Re: 黄昏の世界の錬金術師達 リリーのアトリエ 1-1更新 ( No.10 )
日時: 2014/07/19 18:49
名前: 風死  ◆Z1iQc90X/A (ID: 7PvwHkUC)

 第1話 雲海の彼方で Part2

 「よし、じゃぁ、買いに行こうっベルちゃん!」

 言うや強い歩調で足を進めるアーシャ。彼女は当然のようにウィルベルの手を掴んだ。

 「えっ、あたしまで? 別に良いじゃん、買い物ぐらい1人でいきなよ」

 それに対してウィルベルは激しく困惑した。バツの悪そうな表情を浮かべ、素直に胸中を口にする彼女。そんな釣れない友人をアーシャは指をさして非難する。

 「えぇっ、あれだけ発破掛けといてそれはないよぉ」
 「だあぁぁっ、それとこれとじゃ話が違うでしょうっ!」

 弟子の不始末なんだから師匠1人で片付けろと、胸中でウィルベルは毒づきながら。ツイと目を細めた。昔ほんの少し過去の話。ウィルベルも弟子を持っていたことがあった。
 それも専門である魔法の師事をしたわけではない。専門外の錬金術をシャルロッテという少女に教えたのだ。錬金術と魔法は多少知識が似通うところがあるので、最初の頃は何とかなったのだが。シャルロッテが知恵と技術を手にするにつれ、綻びは広がって行き。
 弟子にばれないように必死に、魔法の勉強の傍ら錬金術も学んだが。
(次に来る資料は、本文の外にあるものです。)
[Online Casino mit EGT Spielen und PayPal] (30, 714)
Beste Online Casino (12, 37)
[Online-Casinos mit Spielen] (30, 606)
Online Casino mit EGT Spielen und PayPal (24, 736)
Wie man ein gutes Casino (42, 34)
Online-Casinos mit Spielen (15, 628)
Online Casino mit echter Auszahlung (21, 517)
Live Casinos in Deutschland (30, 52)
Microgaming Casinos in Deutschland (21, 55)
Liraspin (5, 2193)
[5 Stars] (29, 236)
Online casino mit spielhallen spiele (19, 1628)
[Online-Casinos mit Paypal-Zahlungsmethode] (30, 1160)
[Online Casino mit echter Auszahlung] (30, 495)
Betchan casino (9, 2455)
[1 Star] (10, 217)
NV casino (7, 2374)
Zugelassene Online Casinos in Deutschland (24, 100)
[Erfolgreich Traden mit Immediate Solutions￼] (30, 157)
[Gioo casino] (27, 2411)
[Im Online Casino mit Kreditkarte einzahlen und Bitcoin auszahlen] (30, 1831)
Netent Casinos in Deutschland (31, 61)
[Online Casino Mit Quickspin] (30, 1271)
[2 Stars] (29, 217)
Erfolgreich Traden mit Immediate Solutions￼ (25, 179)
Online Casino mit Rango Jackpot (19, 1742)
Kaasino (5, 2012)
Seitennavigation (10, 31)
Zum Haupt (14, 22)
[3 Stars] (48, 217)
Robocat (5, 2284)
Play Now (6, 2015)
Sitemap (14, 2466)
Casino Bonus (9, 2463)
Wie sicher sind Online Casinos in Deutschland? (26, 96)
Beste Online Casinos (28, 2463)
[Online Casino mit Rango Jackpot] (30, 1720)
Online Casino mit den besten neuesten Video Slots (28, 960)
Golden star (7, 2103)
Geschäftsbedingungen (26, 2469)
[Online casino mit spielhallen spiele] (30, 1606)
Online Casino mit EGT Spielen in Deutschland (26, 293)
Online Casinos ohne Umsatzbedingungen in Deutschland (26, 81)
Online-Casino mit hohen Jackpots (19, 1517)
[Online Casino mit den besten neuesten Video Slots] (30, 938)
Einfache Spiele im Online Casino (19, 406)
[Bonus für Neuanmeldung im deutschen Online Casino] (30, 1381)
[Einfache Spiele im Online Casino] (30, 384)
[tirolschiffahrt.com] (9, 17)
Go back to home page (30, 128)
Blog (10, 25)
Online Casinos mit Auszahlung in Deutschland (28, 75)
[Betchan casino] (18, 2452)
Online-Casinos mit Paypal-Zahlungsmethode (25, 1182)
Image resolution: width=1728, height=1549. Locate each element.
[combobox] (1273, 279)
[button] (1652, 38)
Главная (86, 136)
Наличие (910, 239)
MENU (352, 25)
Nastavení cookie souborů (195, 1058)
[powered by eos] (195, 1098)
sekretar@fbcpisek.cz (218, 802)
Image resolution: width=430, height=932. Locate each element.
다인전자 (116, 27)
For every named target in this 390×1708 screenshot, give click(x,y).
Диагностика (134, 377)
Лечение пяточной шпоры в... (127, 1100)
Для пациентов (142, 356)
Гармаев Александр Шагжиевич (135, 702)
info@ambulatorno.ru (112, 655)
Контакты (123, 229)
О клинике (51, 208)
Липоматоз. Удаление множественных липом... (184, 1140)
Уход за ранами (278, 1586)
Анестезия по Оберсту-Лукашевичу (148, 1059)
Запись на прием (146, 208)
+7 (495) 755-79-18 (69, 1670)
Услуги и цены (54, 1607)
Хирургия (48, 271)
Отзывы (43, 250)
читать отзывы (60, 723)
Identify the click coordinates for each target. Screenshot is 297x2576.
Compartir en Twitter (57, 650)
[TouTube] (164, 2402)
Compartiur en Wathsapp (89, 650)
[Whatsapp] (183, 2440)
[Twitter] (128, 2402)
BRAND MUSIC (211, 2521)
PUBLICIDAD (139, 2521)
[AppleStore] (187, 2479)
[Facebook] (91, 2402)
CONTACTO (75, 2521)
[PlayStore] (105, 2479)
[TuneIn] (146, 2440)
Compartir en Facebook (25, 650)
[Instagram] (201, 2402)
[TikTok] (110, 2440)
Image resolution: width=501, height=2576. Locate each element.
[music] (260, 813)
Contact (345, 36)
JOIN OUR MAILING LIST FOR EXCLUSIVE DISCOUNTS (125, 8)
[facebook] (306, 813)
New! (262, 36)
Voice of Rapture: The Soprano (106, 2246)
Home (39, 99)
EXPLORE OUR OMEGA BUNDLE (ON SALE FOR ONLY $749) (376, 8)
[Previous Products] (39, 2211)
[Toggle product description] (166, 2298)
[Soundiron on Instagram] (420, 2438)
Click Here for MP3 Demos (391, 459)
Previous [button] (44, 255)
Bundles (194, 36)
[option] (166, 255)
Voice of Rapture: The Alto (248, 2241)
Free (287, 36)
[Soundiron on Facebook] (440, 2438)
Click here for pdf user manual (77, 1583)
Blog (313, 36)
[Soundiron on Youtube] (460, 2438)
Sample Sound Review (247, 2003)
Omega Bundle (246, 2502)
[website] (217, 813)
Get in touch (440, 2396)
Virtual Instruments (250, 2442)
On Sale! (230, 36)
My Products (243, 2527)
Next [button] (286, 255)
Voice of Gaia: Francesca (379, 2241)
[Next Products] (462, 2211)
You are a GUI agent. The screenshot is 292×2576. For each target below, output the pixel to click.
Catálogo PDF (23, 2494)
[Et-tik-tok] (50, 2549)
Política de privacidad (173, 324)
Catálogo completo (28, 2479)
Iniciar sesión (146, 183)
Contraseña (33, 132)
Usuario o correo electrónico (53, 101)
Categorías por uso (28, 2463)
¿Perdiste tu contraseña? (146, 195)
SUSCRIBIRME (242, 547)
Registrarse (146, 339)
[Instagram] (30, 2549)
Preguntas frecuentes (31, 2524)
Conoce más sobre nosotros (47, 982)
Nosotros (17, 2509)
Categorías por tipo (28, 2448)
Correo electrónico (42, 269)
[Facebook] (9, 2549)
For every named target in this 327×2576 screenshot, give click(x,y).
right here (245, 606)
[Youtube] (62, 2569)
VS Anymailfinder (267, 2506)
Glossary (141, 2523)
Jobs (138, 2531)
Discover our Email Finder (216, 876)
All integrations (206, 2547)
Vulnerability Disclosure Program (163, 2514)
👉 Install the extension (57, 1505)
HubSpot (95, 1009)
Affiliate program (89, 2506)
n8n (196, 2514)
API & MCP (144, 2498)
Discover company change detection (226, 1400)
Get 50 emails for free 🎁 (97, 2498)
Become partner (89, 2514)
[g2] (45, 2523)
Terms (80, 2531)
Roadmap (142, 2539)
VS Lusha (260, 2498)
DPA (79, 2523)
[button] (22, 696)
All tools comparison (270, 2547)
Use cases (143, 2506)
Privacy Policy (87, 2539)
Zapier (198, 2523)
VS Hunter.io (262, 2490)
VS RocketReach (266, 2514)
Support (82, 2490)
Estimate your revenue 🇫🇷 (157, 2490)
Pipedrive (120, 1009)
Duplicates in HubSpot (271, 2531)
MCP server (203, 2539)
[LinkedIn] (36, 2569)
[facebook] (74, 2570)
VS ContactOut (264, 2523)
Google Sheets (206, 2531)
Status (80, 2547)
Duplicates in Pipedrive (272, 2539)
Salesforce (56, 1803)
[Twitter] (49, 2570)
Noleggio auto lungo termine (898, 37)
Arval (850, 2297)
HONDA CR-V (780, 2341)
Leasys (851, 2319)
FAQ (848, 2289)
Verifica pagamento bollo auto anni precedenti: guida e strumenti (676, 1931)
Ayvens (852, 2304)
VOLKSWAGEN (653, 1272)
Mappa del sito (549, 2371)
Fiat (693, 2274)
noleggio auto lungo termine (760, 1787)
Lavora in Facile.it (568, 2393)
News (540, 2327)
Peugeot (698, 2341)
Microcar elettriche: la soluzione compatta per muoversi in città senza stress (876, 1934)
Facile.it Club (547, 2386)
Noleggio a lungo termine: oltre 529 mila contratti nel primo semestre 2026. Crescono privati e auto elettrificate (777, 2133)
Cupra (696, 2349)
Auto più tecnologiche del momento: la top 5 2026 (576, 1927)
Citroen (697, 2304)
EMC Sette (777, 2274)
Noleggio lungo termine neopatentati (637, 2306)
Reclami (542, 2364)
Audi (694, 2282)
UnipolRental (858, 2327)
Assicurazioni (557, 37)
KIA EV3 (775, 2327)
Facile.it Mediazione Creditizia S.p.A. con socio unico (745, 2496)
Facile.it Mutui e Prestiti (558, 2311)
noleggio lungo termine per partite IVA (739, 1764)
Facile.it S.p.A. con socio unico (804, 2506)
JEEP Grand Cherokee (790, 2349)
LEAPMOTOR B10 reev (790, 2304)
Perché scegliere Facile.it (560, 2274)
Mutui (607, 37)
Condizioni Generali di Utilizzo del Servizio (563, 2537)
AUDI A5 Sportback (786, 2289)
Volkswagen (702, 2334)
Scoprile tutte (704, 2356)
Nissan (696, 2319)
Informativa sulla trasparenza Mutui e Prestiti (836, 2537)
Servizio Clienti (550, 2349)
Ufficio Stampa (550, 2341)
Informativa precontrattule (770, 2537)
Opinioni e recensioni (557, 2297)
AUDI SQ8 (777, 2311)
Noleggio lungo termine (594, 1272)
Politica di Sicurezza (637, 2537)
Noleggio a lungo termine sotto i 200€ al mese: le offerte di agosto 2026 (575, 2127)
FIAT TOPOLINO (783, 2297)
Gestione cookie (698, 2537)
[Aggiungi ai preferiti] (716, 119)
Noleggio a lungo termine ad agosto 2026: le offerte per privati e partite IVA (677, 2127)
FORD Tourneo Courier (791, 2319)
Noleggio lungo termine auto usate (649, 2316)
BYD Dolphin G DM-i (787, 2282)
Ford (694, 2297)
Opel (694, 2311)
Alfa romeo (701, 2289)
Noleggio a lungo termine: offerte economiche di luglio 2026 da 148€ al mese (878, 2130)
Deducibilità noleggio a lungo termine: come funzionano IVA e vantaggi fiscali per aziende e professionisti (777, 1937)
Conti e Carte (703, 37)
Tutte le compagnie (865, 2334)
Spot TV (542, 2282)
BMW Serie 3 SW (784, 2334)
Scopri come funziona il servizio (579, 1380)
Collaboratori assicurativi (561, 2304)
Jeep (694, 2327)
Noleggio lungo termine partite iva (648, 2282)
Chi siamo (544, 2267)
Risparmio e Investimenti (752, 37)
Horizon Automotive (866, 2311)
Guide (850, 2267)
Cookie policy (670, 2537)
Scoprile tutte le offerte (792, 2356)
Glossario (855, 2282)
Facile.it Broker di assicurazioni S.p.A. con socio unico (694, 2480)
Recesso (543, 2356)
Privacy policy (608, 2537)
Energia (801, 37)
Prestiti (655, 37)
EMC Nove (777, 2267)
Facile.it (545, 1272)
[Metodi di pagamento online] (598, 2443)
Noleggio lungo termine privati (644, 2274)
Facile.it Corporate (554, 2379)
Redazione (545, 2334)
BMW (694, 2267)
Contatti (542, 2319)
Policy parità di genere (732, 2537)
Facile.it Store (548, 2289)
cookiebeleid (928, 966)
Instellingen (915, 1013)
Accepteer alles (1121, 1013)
少女の才能と努力はウィルベルの小さな努力など遥かに超え。ついには自分が錬金術師ではないことがばれた。あの時のことを思い出すと本当に自分は青かったと恥ずかしくなる。 
 シャルロッテに罵られると思って怖くて、裏切ったと糾弾され関係が断たれてしまうと怖れ逃げ回り。逆に慰められた。そして言われたんだ弟子に。“例え錬金術師じゃなくても師匠は師匠です”と、笑顔で。
 そんな過ちをアーシャより先にしたウィルベルだからこそ、弟子と師匠というアーシャとリリーの関係に自らなるべく手を出したくないのだ。なるべく2人は2人で問題を解決していって欲しい。声を荒げながらも、少し母性的な視線を送るウィルベルだった。

 「相変わらずやかましい娘共だな」

 一瞬の静寂。その数秒後。深くしわがれた男性の声がアトリエに響く。
 
 「ゲッ」「あっ、キースさん!」
 「失礼する」

 聞き覚えのある声に先ず反応するんはウィルベル。あからさまに嫌悪の滲んだその声に重なるように、アーシャが人物の名を呼ぶ。キースグリフ・ヘーゼルダイ。略称キース。がっしりとした体躯に落ち着きのある茶色のスーツを着こなす堀の深い顔立ちの紳士を思わせる男だ。
 男は口にした煙草を形態の吸殻入れに入れ、アーシャとウィルベルを交互に見回す。そして一言口にして2人の間へと割ってはいる。

 「何の用よ? ってか、あんたが入ってきた時はあたしら両方黙ってたじゃない!?」
 「ベルちゃん! そんなにキースさんを嫌っちゃだめだよぉ?」
 「べっ別に嫌って無いわよっ! ってか、本当に何の用……こっちはアーシャと一緒に」

 ズカズカと遠慮なく入ってくる老紳士を指差し、ウィルベルはさえずる雀のように捲くし立てる。興奮気味のウィルベルの細い体に抱きかかり、アーシャは彼女を制止する。忌々しげに歯軋りするウィルベル。アーシャの言葉を批判してこそいるが誰が見ても、キースクリフを彼女が嫌っているのは明白だろう。
 実際、彼女がキースクリフを嫌うのは、十分過ぎるほど全うな理由があるのだ。アーシャを自らの目の前から連れ去り数年以上連れ回した男なのだから。連れ回した理由やその過程で彼らは何をなしたのかなどは余り関係ない。寂しさは正当な理由で埋められる物ではなかったから。だからこそ先ほどまでは無理をしてまで行かないと言っていたのに、アーシャと錬金釜を買いに行かないとなどと口走りそうになったのだろう。

 『ベルちゃん行きたくない言ってたくせに』
 「黙れアーシャッ!」
 「心の声読まないでよベルちゃん!?」

 内心でウィルベルの言葉に突っ込むアーシャ。その内心を読んだように怒るウィルベル。まさに以心伝心のような2人をしばらく眺めながら、キースクリフは小さく笑い声を漏らし、少し落ち着けと2人を無言で嗜(たしな)める。

 「錬金釜の話か?」

 そして口火を切った。どうやら2人の会話は聞いていたようだ。扉に耳を当てて聞いていたのか、彼女たちの声が外に響くほど大きかったのか、それは定かではないが。キースがそれを知っていることに驚き、気恥ずかしさと格好悪さでアーシャ達は頬を赤らめた。

 「言っておくが、錬金釜は今この町には無いぞ?」
 
 そして、衝撃的な言葉がキースの口から漏れる。アーシャとウィルベルは顔を見合わせ、しばらく動きを停止させる。追い討ちのように彼が、冗談ではなく現実だと告げた後2人は悲鳴を上げた。

 「ええぇぇぇぇぇぇぇえええぇぇぇぇッッ!?」

 それは盛大に。近所の人々が驚くほどの大声で。